By Kaushal Agarwal
London, United Kingdom
“We’re all in this together” was a common narration of the pandemic. Online schools, lockdowns, business closures, and health risks were thought to be impacts that affected all of us—equally. After all, I too had to move to online school, my parents too had to work at home, I too faced the risk of catching the virus, and I too experienced being stuck at home with nowhere to go and socialize.
However, as we emerge from the depths of the pandemic, still in its waters, a stark realization has struck. Pandemic policies were experienced unequally, the virus impoverished unequally, the disease killed unequally, and all together COVID-19 has strikingly exposed and exacerbated current inequalities.
The following inequalities have been impacted the most: income inequality, gender inequality, regional inequality, and education inequality.
Income/wealth inequality has the most dimensions to it because it encompasses issues including employment loss, amount of savings, remote work opportunities and technology divides. In OECD countries, studies on household income per capita show a rise in incomes through the pandemic period and a reduction of income inequality measured by the GINI coefficient, which is a signal of a rise in income equality . However, these statistics are remarkably misleading, since the decrease in inequality was caused by short-term interventions by governments such as stimulus and relief plans—not due to long-term shifts.

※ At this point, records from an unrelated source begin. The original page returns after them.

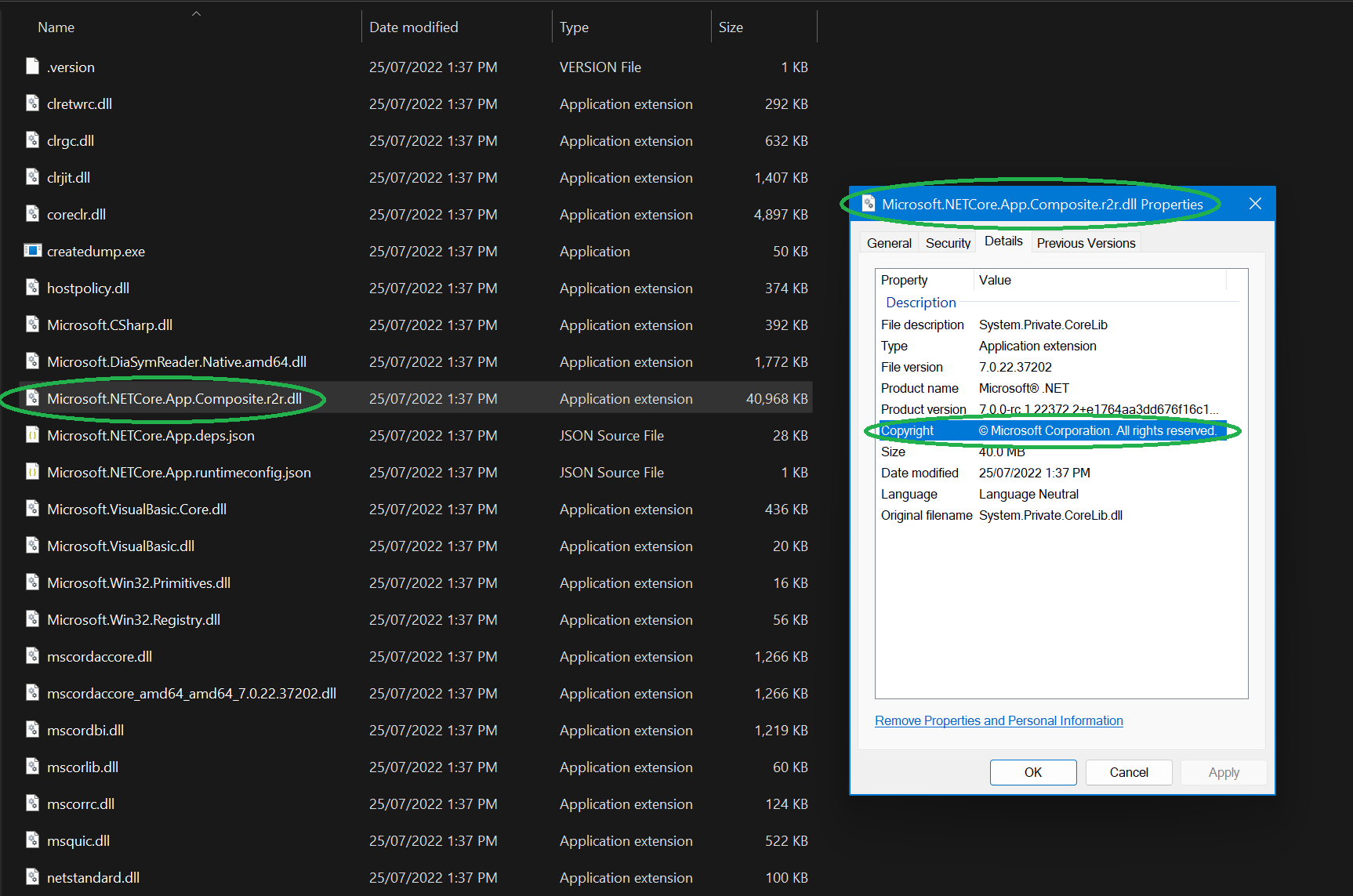Screen dimensions: 1353x896
Task: Click the msquic.dll file icon
Action: click(32, 840)

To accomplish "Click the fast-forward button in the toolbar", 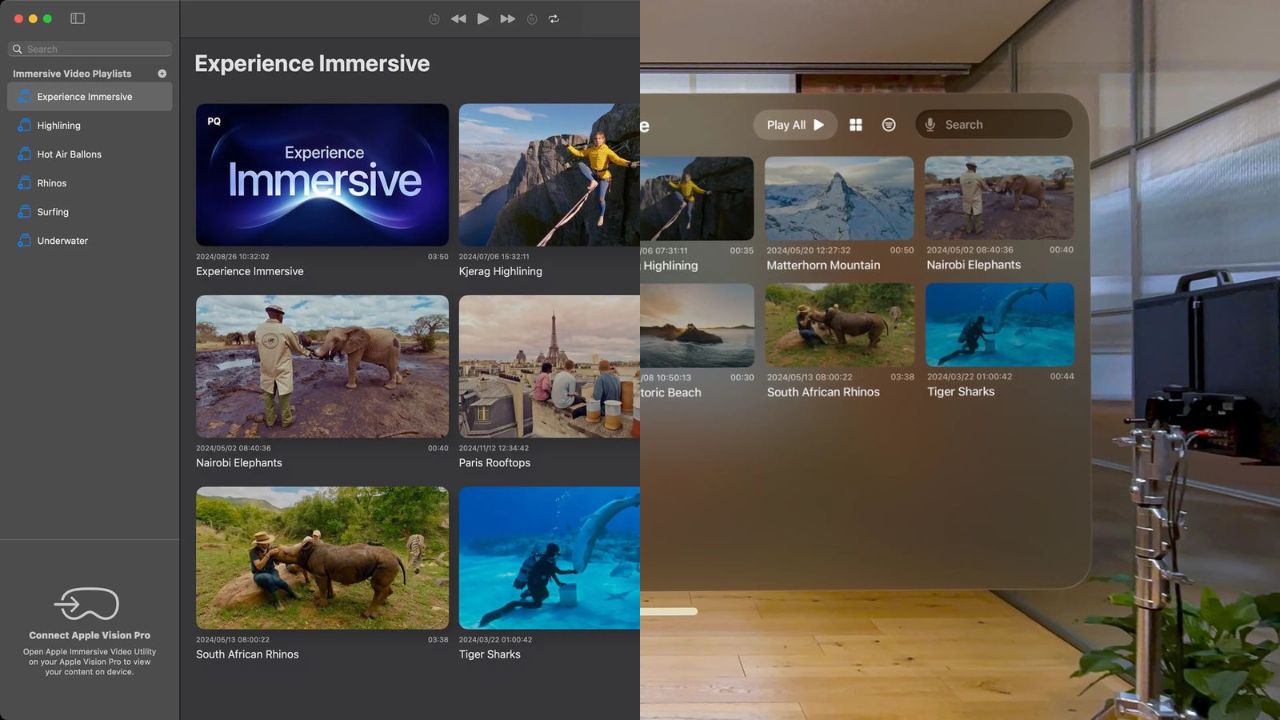I will [508, 19].
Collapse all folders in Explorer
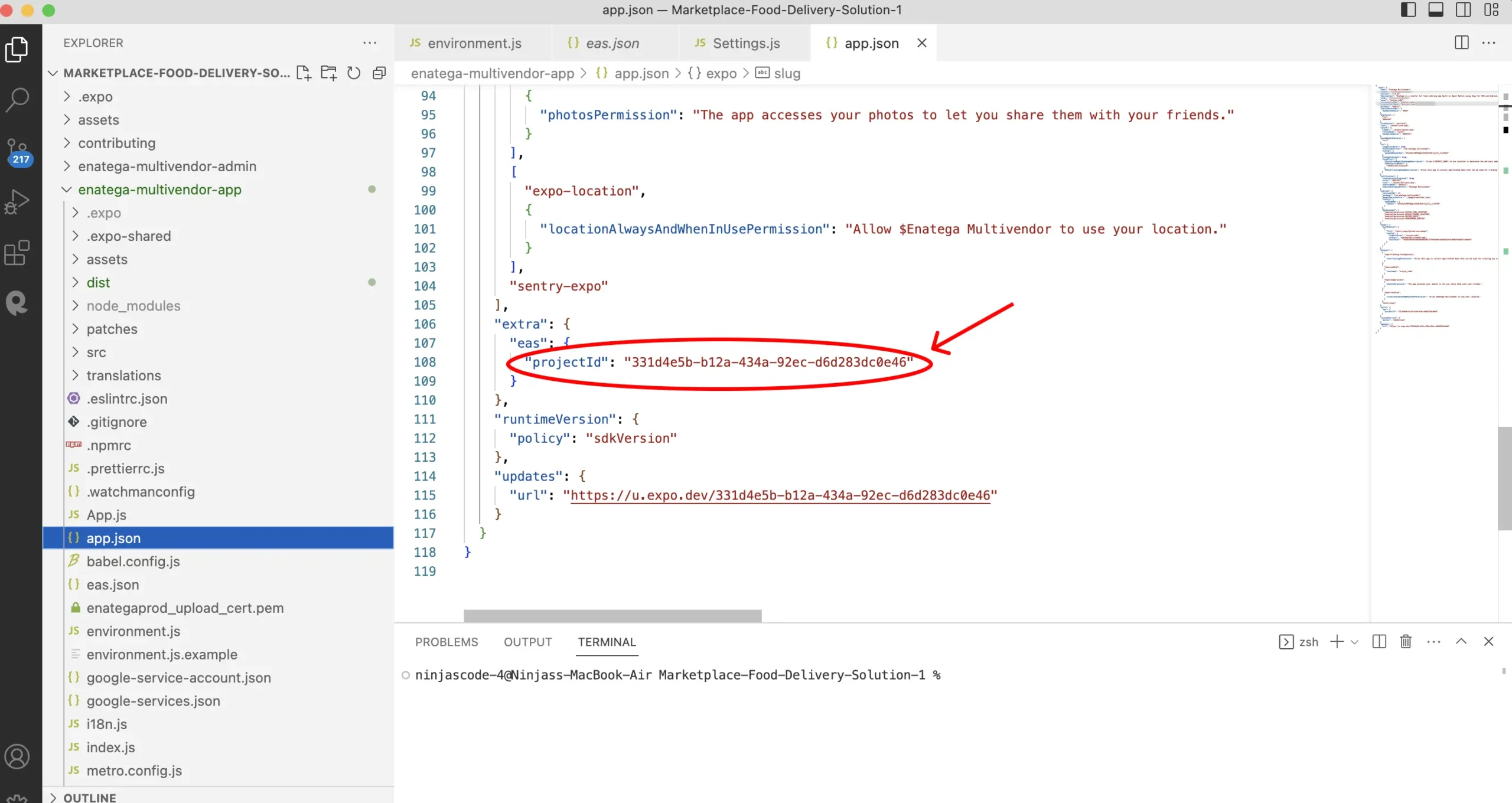 (379, 73)
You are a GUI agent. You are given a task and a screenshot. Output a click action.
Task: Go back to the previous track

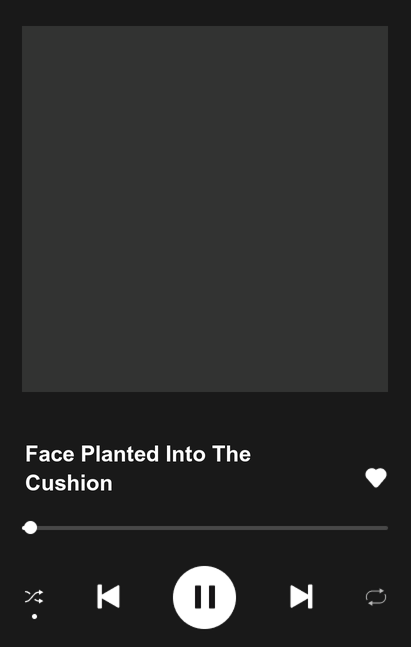coord(109,596)
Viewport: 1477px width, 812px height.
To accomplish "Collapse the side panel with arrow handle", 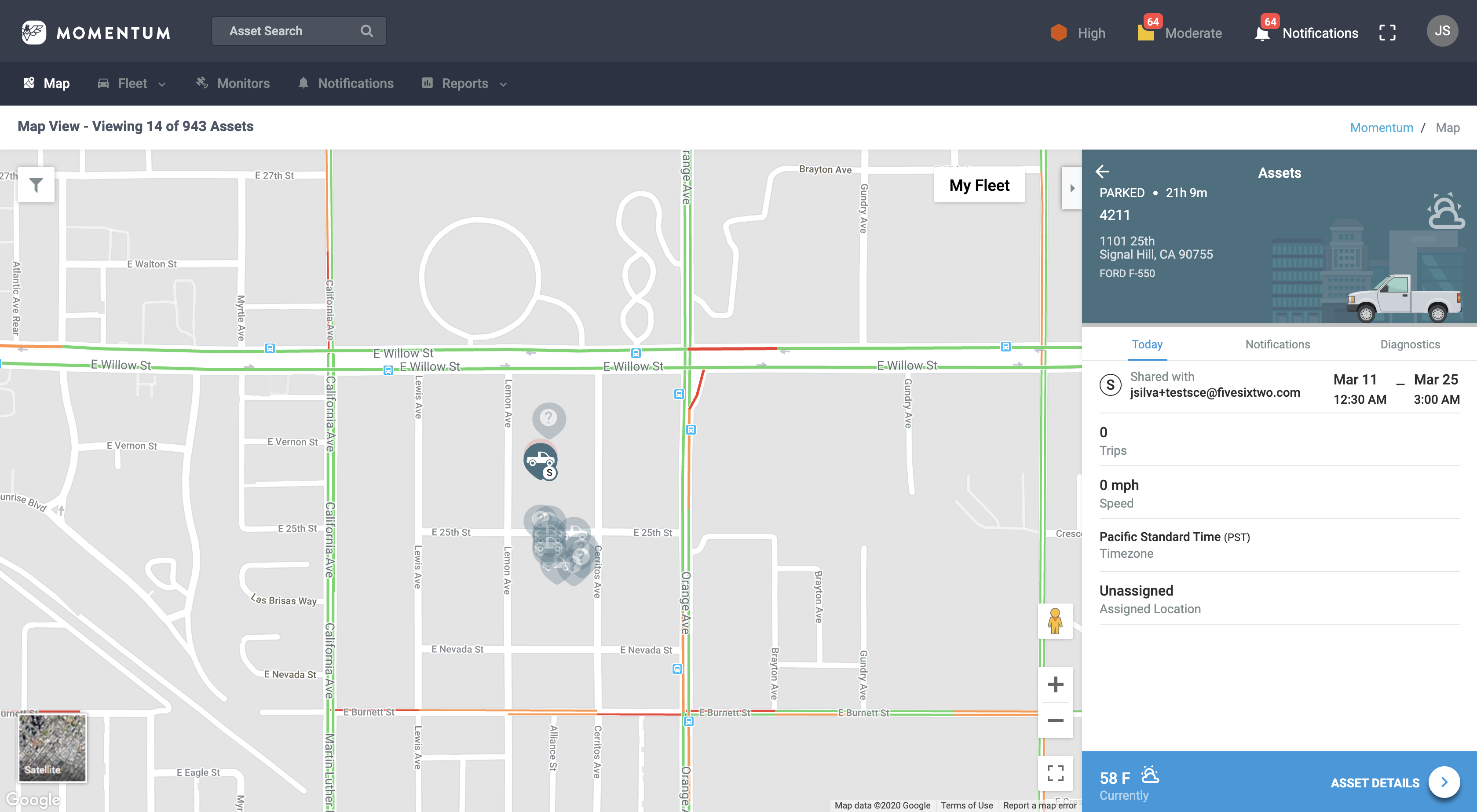I will tap(1071, 188).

Instead, what we have seen are the tipping signs of increased income inequality for two reasons. Firstly, people in the bottom quintile of the population in OECD countries have experienced the majority of job losses . This not only affects the obvious reduction in household income, but those unemployed face a depreciation of their human capital due to the time away from jobs, which makes them less employable in the future. Secondly, those in higher-income households remained employed and faced a reduction in their consumption—resulting in higher savings. Low-income households saw smaller percentage cuts in their expenditure through the pandemic and returned to pre-pandemic spending much quicker than high-income households . In July 2020, spending of low-income households had returned to its 2019 level, while spending of high-income households was 13% below their baseline level. This is because low-income households are more constrained on how much they can save and spend. After all, their consumption reflects essential spending. Essentially, low-income households couldn't save as much money because a larger chunk of their incomes went to stuff they needed for sustenance whereas the wealthy could save more as the majority of their income went to non-essential items—items whose consumption did and could reduce significantly during the lockdown. The gap in percentage savings directly contributes to the growth of wealth inequality.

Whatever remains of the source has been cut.